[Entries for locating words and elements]

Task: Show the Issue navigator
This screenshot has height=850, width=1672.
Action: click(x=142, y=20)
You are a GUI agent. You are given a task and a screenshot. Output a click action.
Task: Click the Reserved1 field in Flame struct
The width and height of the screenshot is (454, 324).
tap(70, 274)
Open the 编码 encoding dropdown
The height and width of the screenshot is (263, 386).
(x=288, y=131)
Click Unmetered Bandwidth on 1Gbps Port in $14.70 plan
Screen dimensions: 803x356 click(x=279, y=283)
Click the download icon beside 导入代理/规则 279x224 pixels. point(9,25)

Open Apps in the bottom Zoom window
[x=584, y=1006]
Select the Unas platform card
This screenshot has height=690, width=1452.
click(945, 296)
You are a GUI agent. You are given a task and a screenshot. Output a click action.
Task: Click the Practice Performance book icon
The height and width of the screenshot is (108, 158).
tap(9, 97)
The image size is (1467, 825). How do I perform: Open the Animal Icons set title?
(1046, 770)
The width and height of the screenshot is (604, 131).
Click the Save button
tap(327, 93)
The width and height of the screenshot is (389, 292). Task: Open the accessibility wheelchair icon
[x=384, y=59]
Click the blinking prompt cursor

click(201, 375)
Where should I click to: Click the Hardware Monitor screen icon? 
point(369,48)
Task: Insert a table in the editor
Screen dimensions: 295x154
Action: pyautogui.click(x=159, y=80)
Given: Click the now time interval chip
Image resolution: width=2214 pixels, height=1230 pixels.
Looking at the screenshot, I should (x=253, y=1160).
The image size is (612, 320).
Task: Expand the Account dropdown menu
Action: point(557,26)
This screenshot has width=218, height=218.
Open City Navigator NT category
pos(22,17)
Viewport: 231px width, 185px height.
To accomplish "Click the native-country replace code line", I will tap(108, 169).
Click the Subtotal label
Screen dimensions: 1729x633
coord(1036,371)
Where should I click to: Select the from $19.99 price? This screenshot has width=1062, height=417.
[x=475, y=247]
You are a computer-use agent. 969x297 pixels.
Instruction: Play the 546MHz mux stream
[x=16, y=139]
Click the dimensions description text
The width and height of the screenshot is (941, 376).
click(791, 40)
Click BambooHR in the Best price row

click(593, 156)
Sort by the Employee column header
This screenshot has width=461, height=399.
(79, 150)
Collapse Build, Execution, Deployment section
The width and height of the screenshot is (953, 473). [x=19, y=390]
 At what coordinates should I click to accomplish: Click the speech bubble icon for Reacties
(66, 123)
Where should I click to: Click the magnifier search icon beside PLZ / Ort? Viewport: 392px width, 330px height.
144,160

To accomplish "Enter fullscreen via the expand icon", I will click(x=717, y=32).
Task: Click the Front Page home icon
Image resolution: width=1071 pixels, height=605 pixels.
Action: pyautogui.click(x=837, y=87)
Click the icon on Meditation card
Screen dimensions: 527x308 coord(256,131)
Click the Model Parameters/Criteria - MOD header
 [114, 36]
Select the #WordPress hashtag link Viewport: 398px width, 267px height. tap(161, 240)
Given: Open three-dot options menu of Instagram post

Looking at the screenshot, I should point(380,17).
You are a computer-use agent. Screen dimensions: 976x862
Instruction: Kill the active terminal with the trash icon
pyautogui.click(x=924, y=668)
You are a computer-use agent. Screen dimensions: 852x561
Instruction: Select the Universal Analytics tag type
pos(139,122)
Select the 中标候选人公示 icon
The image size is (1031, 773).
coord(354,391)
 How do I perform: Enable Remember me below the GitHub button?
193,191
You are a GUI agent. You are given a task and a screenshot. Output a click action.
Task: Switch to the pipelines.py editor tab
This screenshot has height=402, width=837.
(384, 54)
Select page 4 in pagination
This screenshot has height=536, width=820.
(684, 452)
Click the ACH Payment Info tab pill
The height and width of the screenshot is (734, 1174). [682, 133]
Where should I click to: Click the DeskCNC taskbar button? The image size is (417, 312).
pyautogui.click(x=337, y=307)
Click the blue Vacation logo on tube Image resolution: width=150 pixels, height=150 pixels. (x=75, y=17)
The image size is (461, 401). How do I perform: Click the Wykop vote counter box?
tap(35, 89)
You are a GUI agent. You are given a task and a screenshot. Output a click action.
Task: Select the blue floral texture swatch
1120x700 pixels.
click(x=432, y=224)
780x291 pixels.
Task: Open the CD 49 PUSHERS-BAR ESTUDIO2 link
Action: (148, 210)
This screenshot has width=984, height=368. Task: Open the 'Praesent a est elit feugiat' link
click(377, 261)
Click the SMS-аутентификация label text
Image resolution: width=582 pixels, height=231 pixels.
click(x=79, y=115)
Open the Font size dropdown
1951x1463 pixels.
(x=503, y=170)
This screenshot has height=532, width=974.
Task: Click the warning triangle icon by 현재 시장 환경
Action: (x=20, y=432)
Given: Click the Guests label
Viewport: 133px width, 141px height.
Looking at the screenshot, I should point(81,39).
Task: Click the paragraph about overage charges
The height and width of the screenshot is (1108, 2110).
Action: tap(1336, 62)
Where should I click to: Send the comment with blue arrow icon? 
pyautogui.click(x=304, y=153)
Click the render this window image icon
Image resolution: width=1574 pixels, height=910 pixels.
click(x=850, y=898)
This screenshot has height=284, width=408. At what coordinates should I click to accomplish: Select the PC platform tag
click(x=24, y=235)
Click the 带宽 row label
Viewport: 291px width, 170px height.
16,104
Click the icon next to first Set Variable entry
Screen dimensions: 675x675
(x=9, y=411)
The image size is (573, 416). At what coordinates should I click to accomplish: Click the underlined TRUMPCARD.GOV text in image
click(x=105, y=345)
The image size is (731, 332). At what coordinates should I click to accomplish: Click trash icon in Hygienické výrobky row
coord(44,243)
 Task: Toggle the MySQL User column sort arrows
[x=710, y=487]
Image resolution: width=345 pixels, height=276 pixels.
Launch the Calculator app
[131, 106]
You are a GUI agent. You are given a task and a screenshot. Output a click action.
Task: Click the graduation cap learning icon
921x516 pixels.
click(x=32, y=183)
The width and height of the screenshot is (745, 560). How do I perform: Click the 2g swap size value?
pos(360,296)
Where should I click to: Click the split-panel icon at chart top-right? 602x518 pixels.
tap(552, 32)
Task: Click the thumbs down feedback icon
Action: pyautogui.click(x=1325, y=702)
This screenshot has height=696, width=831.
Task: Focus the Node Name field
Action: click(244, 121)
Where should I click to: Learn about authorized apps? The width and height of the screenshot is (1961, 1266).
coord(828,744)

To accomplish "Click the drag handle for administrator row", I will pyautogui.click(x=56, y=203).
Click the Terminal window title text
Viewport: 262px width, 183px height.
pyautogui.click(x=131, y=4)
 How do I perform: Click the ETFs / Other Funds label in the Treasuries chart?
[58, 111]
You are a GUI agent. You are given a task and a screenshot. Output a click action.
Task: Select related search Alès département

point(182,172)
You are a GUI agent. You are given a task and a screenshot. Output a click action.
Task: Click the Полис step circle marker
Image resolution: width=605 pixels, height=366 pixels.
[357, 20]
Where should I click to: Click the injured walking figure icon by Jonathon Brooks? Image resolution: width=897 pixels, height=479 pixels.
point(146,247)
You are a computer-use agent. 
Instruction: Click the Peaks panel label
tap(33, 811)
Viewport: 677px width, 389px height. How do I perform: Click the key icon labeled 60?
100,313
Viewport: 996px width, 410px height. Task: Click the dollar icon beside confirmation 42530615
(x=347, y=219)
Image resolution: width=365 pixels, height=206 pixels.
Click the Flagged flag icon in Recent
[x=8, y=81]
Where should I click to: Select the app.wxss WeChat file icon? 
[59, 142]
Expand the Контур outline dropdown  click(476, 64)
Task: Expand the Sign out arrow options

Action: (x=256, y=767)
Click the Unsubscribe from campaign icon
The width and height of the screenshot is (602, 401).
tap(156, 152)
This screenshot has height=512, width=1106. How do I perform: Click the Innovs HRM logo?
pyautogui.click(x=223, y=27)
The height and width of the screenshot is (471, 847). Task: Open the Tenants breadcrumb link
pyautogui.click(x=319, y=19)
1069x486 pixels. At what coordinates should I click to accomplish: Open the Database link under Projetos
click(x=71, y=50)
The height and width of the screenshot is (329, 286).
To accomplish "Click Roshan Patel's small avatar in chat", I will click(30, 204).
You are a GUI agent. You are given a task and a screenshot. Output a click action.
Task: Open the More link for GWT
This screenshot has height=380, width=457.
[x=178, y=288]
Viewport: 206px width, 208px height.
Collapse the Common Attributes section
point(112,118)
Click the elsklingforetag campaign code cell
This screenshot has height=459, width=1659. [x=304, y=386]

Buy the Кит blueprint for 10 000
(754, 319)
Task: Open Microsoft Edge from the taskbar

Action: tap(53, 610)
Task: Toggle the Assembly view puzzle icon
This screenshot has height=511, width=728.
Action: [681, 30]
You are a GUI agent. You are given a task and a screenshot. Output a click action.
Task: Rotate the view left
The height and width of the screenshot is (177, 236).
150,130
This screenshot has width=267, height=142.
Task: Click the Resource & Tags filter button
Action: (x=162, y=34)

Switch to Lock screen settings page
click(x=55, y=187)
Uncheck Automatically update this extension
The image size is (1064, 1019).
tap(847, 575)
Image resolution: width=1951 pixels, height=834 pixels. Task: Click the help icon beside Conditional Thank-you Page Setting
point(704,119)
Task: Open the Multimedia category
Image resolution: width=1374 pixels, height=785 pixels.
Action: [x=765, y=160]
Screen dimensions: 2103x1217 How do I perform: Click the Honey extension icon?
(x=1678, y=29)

■ What to work on ■
Lay out everything from the line containing "Task: Open the Multimedia category" down to the end of the entries as a Markdown table with the columns "Row" and "Text", numbering each line and skipping blank ones.

■ Correct result ■
| Row | Text |
|---|---|
| 1 | Task: Open the Multimedia category |
| 2 | Image resolution: width=1374 pixels, height=785 pixels. |
| 3 | Action: [x=765, y=160] |
| 4 | Screen dimensions: 2103x1217 How do I perform: Click the Honey extension icon? |
| 5 | (x=1678, y=29) |